# Information given
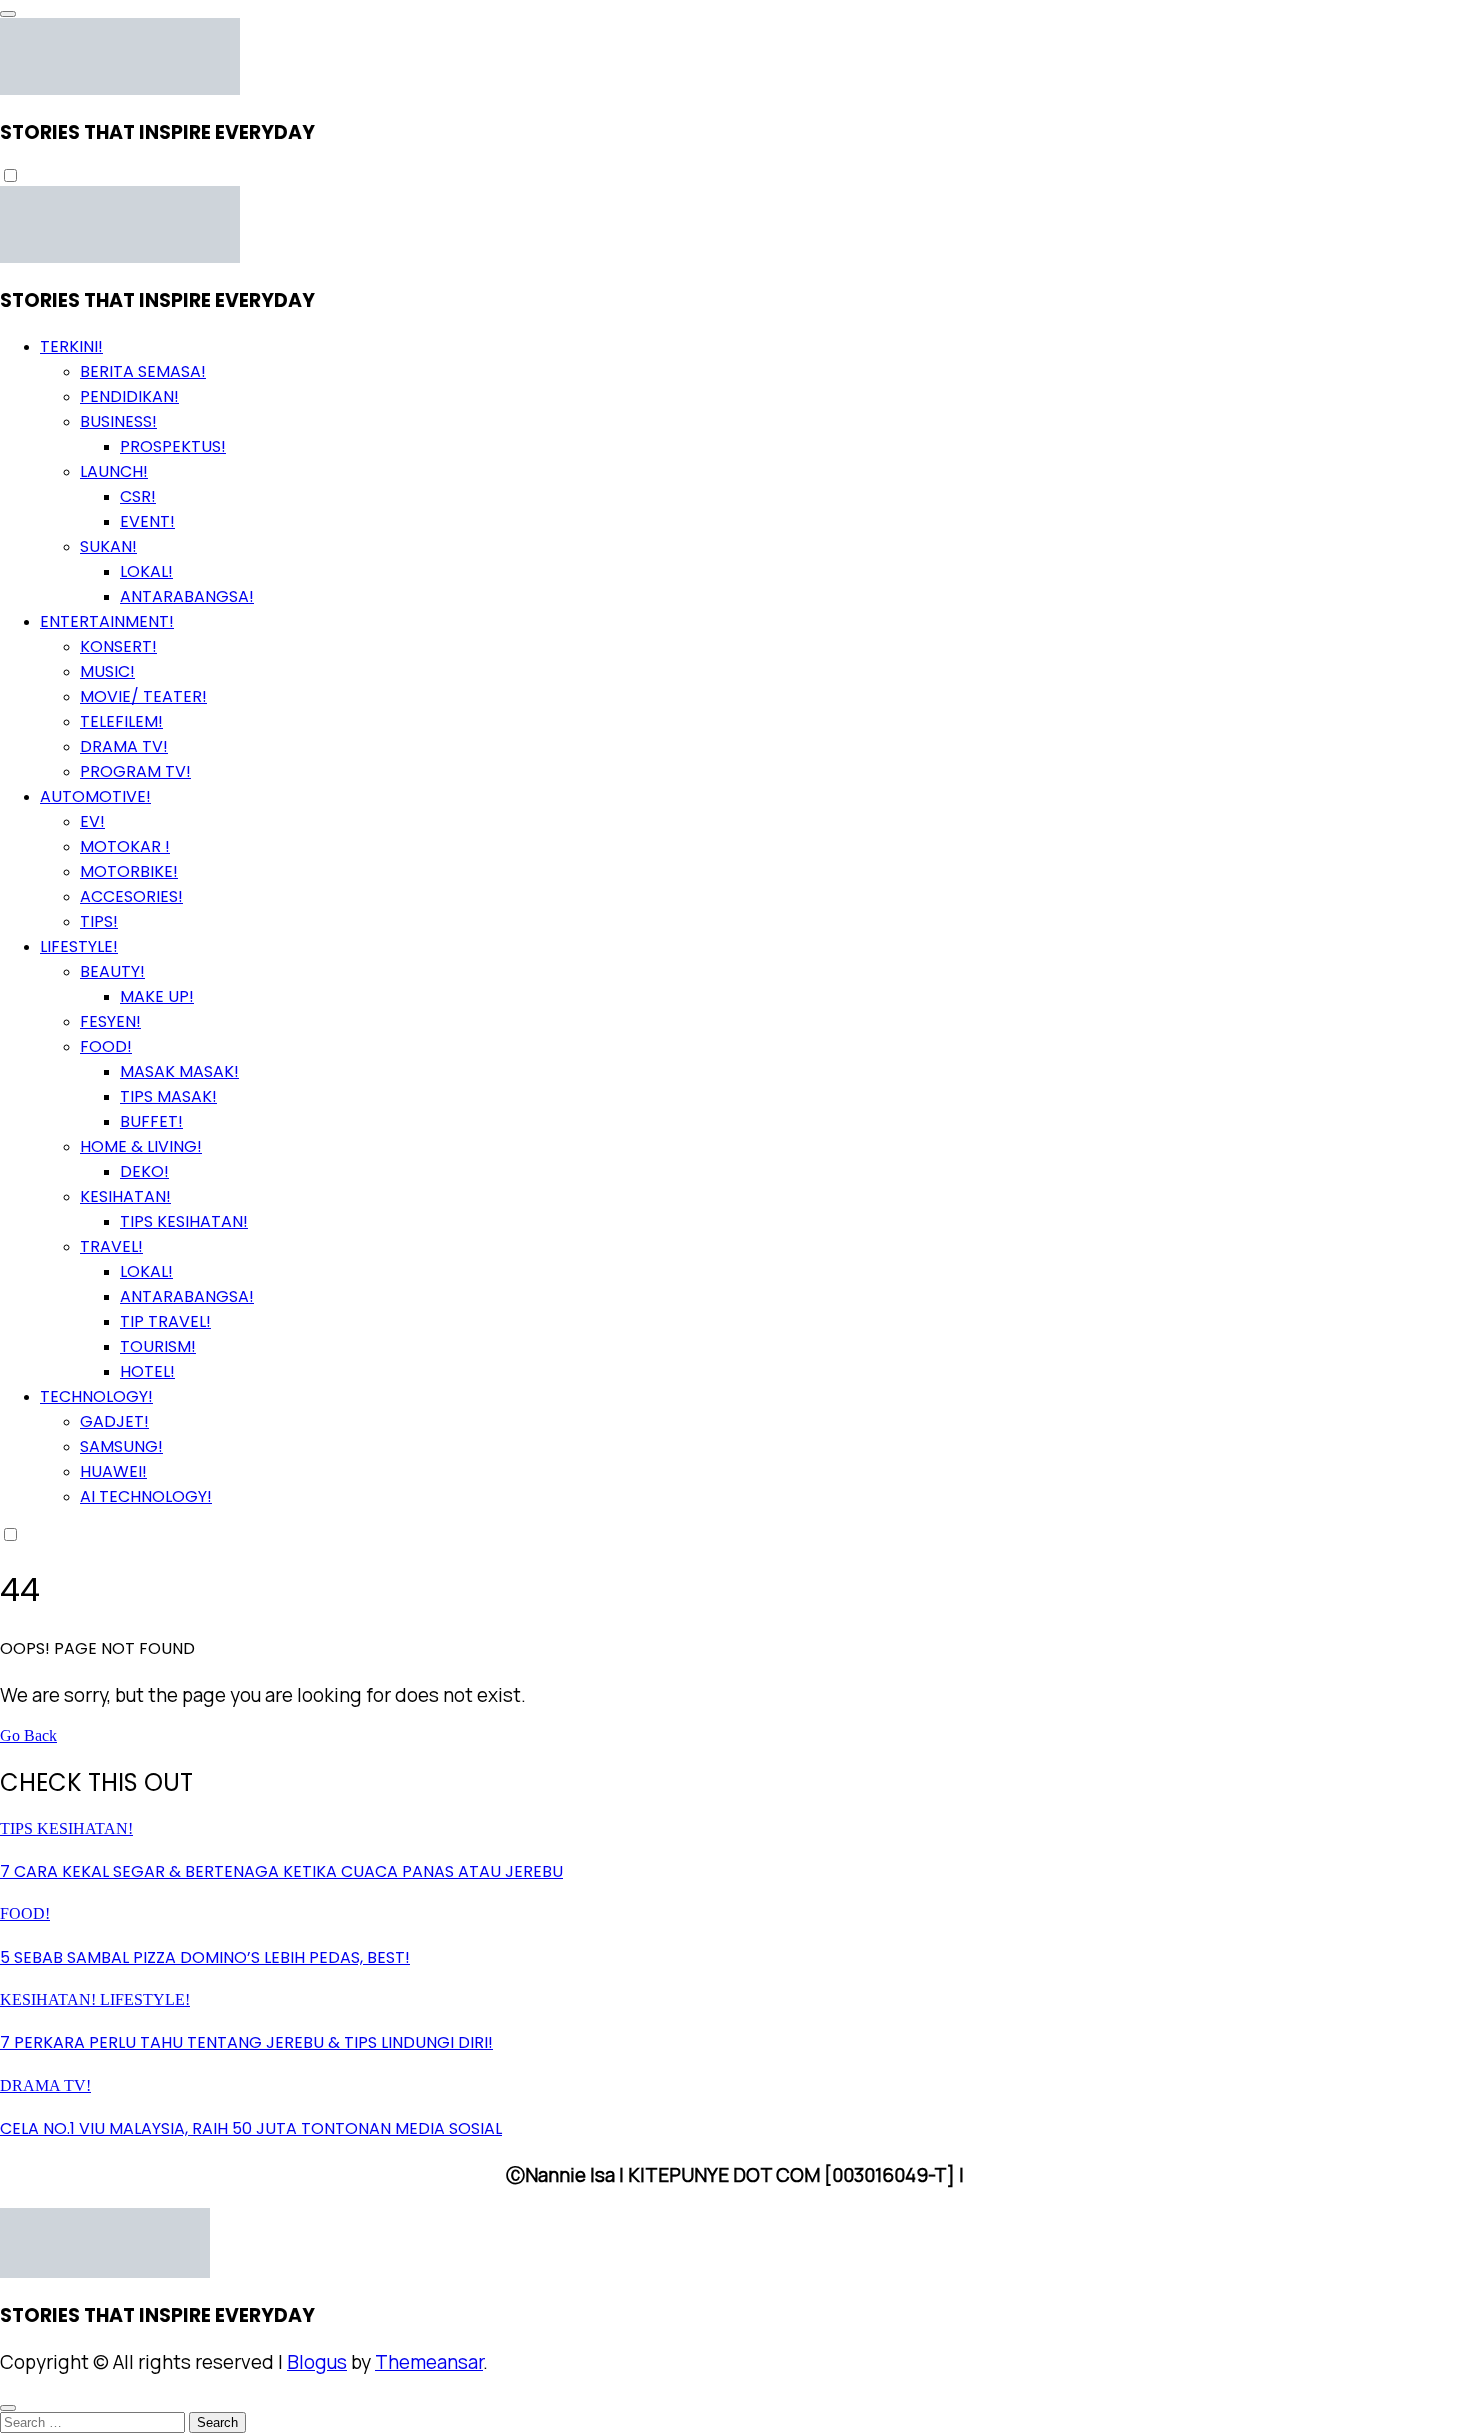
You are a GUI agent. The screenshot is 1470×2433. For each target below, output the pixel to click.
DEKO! (144, 1171)
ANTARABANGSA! (187, 596)
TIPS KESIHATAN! (184, 1221)
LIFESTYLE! (79, 946)
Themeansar (429, 2362)
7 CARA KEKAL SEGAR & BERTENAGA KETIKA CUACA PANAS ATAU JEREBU (281, 1871)
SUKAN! (108, 546)
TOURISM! (158, 1346)
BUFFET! (151, 1121)
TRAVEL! (111, 1246)
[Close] (8, 2408)
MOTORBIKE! (129, 871)
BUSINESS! (118, 421)
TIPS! (99, 921)
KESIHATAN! (125, 1196)
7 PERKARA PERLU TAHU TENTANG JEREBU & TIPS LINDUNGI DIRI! (246, 2042)
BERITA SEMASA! (143, 371)
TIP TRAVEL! (165, 1321)
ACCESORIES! (131, 896)
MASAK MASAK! (179, 1071)
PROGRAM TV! (135, 771)
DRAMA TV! (124, 746)
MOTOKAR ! (125, 846)
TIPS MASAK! (168, 1096)
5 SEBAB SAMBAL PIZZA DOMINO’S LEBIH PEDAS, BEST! (205, 1957)
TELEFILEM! (121, 721)
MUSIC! (107, 671)
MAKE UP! (157, 996)
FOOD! (106, 1046)
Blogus (317, 2362)
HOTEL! (147, 1371)
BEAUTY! (112, 971)
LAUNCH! (114, 471)
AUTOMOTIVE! (95, 796)
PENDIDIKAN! (129, 396)
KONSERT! (118, 646)
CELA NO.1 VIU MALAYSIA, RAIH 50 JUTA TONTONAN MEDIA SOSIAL (251, 2128)
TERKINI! (71, 346)
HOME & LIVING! (141, 1146)
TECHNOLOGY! (96, 1396)
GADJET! (114, 1421)
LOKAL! (146, 571)
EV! (92, 821)
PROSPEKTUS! (173, 446)
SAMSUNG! (121, 1446)
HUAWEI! (113, 1471)
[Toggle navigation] (8, 14)
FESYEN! (110, 1021)
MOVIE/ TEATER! (143, 696)
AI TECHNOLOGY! (146, 1496)
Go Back (28, 1735)
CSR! (138, 496)
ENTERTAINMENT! (107, 621)
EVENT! (147, 521)
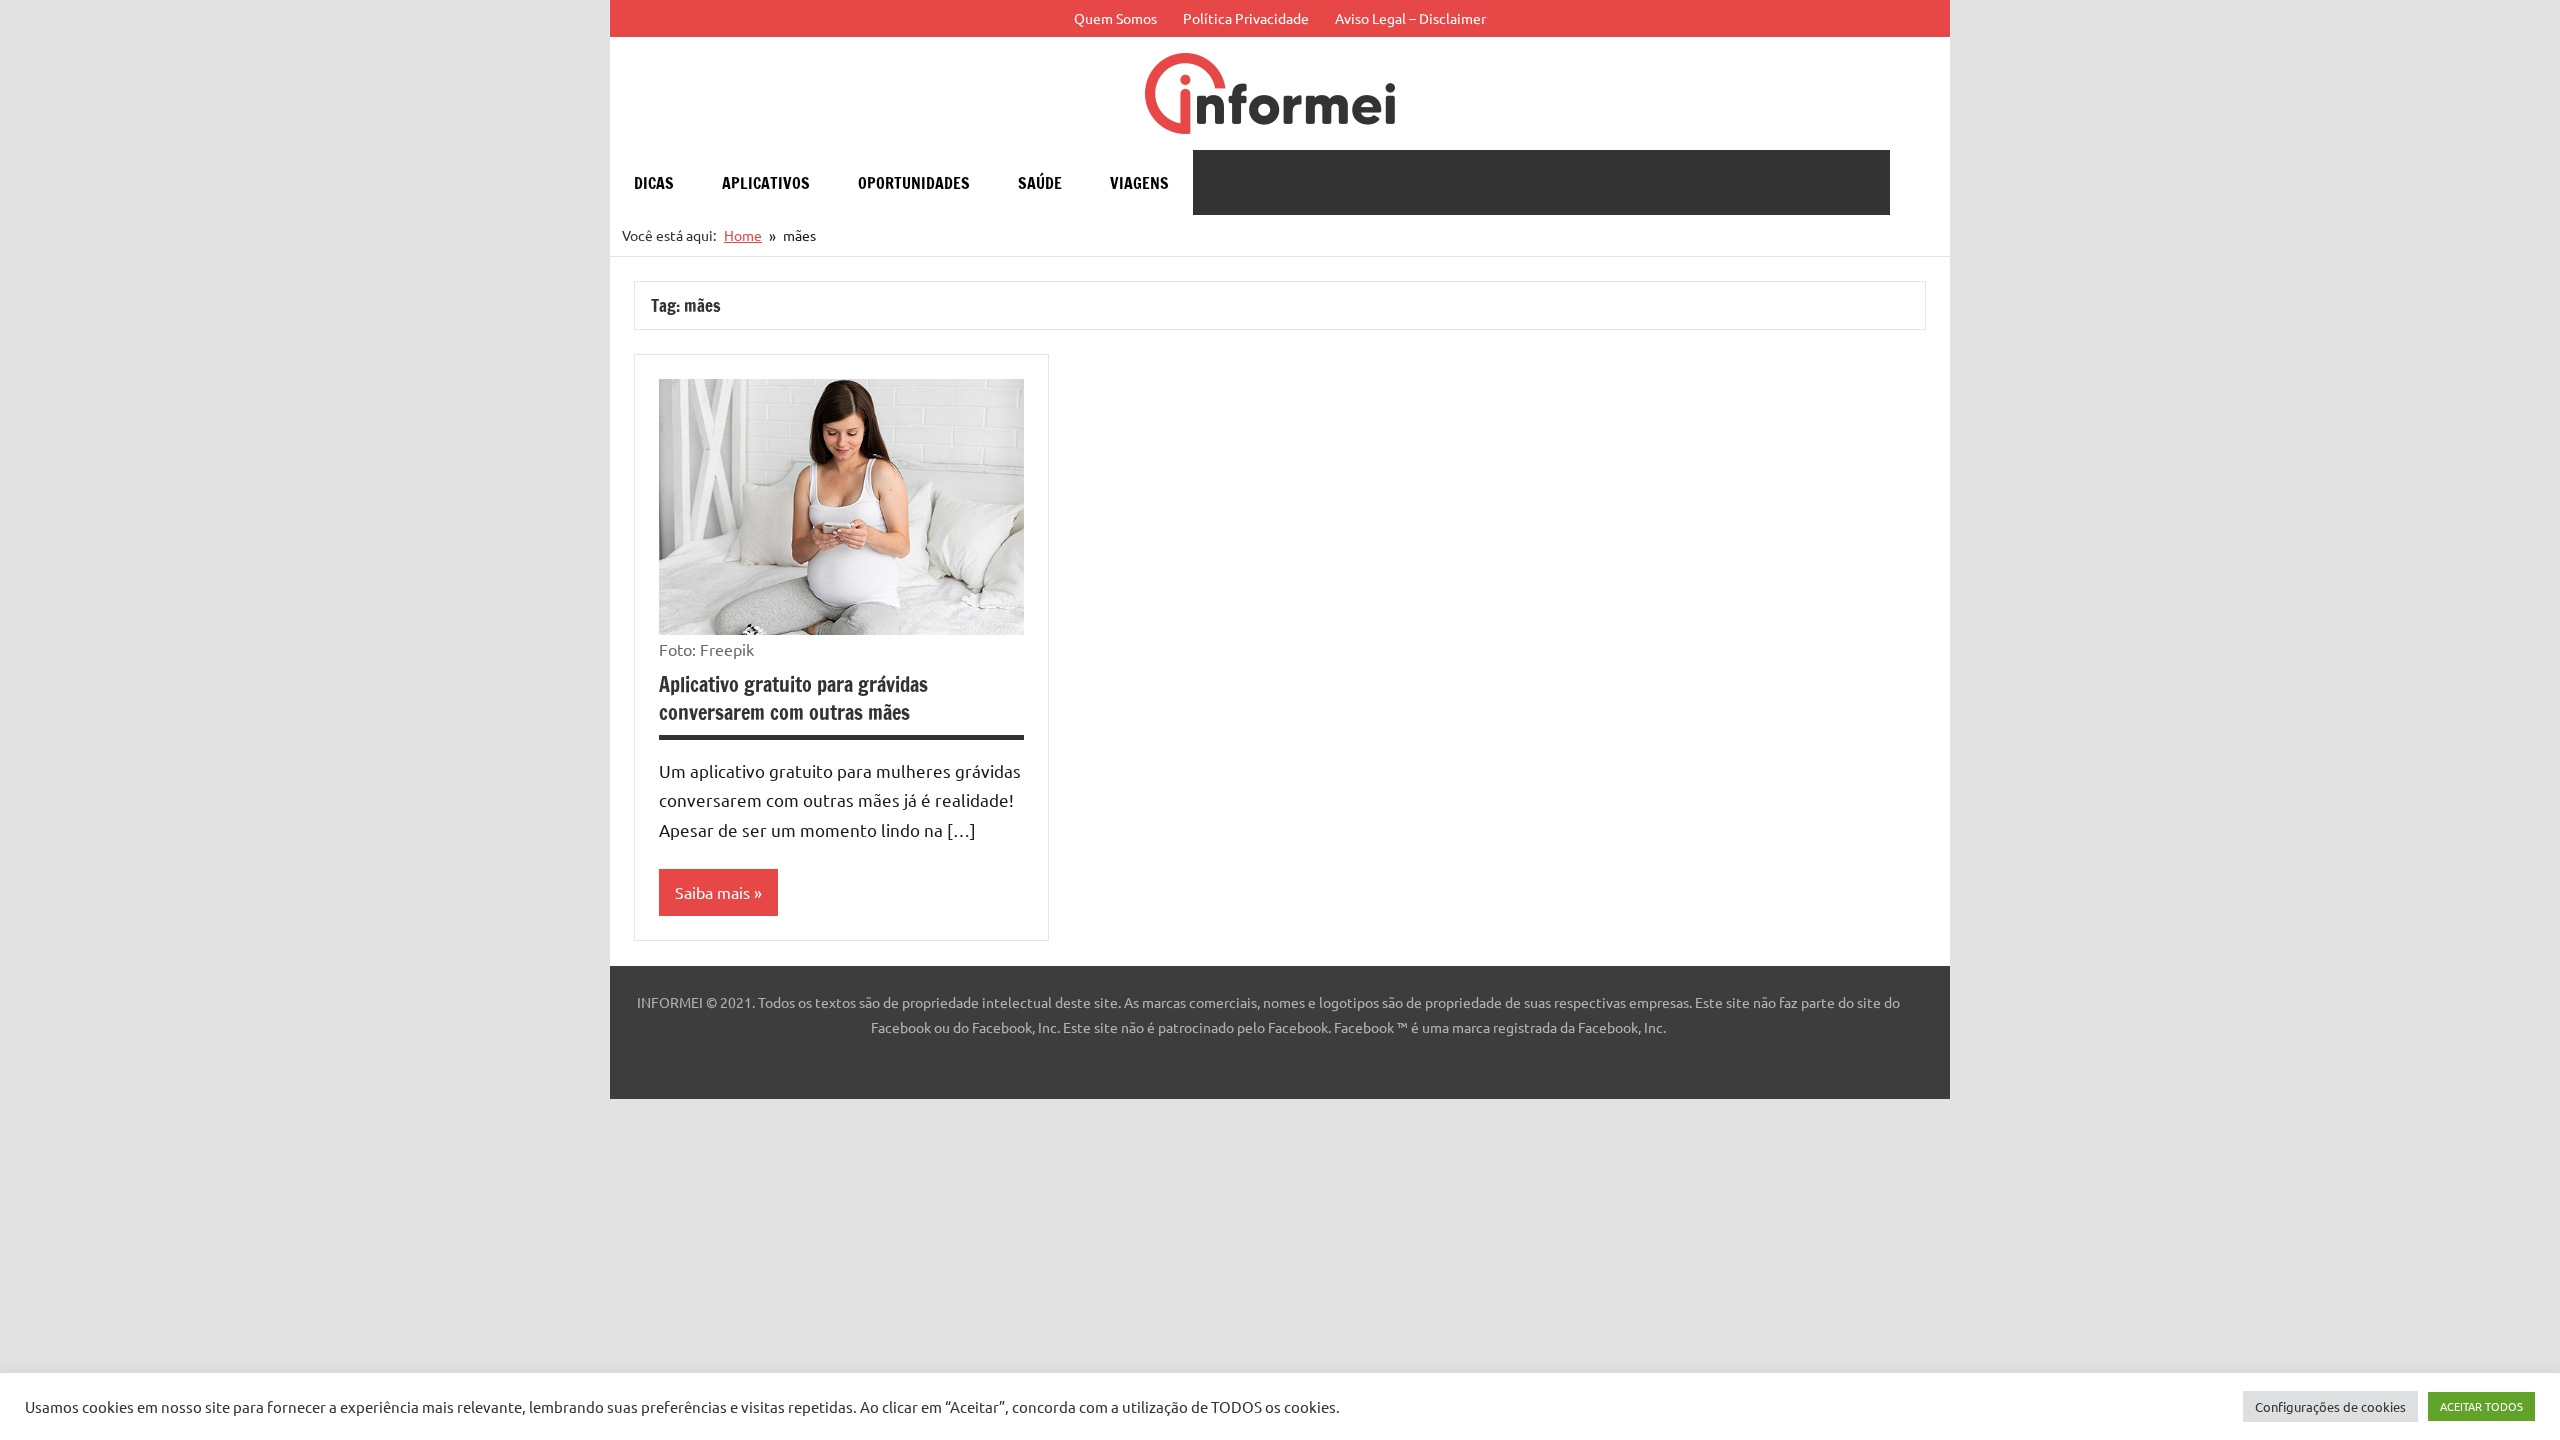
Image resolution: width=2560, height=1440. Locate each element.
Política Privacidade (1246, 18)
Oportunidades (914, 183)
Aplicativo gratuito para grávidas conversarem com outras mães (793, 698)
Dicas (654, 183)
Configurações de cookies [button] (2330, 1406)
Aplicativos (766, 183)
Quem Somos (1115, 18)
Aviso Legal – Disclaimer (1410, 18)
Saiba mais (712, 892)
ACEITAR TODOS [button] (2481, 1406)
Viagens (1139, 183)
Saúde (1040, 183)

# Task description
Reproduce exactly, with no pictures, the lines above from the one holding "TIPS! (99, 921)" to the one holding "Aplicativos (766, 183)", inclusive.

# Expected answer
TIPS! (99, 921)
KESIHATAN! (125, 1196)
7 PERKARA PERLU TAHU TENTANG JEREBU & TIPS LINDUNGI DIRI! (246, 2042)
BERITA SEMASA! (143, 371)
TIP TRAVEL! (165, 1321)
ACCESORIES! (131, 896)
MASAK MASAK! (179, 1071)
PROGRAM TV! (135, 771)
DRAMA TV! (124, 746)
MOTOKAR ! (125, 846)
TIPS MASAK! (168, 1096)
5 SEBAB SAMBAL PIZZA DOMINO’S LEBIH PEDAS, BEST! (205, 1957)
TELEFILEM! (121, 721)
MUSIC! (107, 671)
MAKE UP! (157, 996)
FOOD! (106, 1046)
Blogus (317, 2362)
HOTEL! (147, 1371)
BEAUTY! (112, 971)
LAUNCH! (114, 471)
AUTOMOTIVE! (95, 796)
PENDIDIKAN! (129, 396)
KONSERT! (118, 646)
CELA NO.1 VIU MALAYSIA, RAIH 50 JUTA TONTONAN MEDIA SOSIAL (251, 2128)
TERKINI! (71, 346)
HOME & LIVING! (141, 1146)
TECHNOLOGY! (96, 1396)
GADJET! (114, 1421)
LOKAL! (146, 571)
EV! (92, 821)
PROSPEKTUS! (173, 446)
SAMSUNG! (121, 1446)
HUAWEI! (113, 1471)
[Toggle navigation] (8, 14)
FESYEN! (110, 1021)
MOVIE/ TEATER! (143, 696)
AI TECHNOLOGY! (146, 1496)
Go Back (28, 1735)
CSR! (138, 496)
ENTERTAINMENT! (107, 621)
EVENT! (147, 521)
Image resolution: width=2560, height=1440. Locate each element.
Política Privacidade (1246, 18)
Oportunidades (914, 183)
Aplicativo gratuito para grávidas conversarem com outras mães (793, 698)
Dicas (654, 183)
Configurações de cookies [button] (2330, 1406)
Aplicativos (766, 183)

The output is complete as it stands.